(Items stored from a collection)
○ ○ ○

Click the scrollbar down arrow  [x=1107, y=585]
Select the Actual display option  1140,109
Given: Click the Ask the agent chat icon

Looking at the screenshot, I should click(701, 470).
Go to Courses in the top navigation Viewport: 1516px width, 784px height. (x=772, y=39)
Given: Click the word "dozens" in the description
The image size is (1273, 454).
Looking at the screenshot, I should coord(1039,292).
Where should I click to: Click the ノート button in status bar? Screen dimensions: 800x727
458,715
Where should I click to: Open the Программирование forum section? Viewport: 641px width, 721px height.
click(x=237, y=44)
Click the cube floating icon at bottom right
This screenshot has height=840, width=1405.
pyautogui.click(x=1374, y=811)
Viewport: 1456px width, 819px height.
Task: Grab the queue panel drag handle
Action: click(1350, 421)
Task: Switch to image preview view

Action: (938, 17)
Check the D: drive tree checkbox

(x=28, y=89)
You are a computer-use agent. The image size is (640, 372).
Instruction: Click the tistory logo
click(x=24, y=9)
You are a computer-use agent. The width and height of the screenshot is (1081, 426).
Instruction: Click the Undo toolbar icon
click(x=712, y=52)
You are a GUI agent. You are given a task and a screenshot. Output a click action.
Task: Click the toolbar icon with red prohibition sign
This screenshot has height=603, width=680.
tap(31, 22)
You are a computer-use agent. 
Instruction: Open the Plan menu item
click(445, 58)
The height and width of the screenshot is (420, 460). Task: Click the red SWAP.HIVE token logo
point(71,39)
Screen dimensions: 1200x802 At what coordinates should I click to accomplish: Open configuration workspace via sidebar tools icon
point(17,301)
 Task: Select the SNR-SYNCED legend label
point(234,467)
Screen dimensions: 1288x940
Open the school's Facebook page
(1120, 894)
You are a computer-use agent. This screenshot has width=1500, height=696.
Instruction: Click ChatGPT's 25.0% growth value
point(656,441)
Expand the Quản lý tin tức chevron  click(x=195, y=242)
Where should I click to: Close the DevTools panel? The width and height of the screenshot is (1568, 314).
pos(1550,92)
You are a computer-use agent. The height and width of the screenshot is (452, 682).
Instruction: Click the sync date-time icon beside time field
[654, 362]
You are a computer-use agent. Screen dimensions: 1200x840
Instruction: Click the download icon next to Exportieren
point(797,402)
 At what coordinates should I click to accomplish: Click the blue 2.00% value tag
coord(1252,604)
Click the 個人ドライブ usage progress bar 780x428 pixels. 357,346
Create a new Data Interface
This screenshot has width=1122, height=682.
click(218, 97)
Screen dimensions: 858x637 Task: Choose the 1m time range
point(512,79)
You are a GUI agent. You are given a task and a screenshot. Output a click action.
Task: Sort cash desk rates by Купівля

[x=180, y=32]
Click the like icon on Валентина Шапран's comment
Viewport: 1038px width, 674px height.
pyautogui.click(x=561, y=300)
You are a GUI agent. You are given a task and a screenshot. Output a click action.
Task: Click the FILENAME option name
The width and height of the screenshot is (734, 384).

○ ○ ○

▶ TASK DETAILS: Arrange the lines from the one containing "Click the like" through the end of the entries as a JSON list of strings, one string per line, with blank lines left out.

▶ PROBLEM SOLUTION:
[
  "Click the like icon on Валентина Шапран's comment",
  "Viewport: 1038px width, 674px height.",
  "pyautogui.click(x=561, y=300)",
  "You are a GUI agent. You are given a task and a screenshot. Output a click action.",
  "Task: Click the FILENAME option name",
  "The width and height of the screenshot is (734, 384)."
]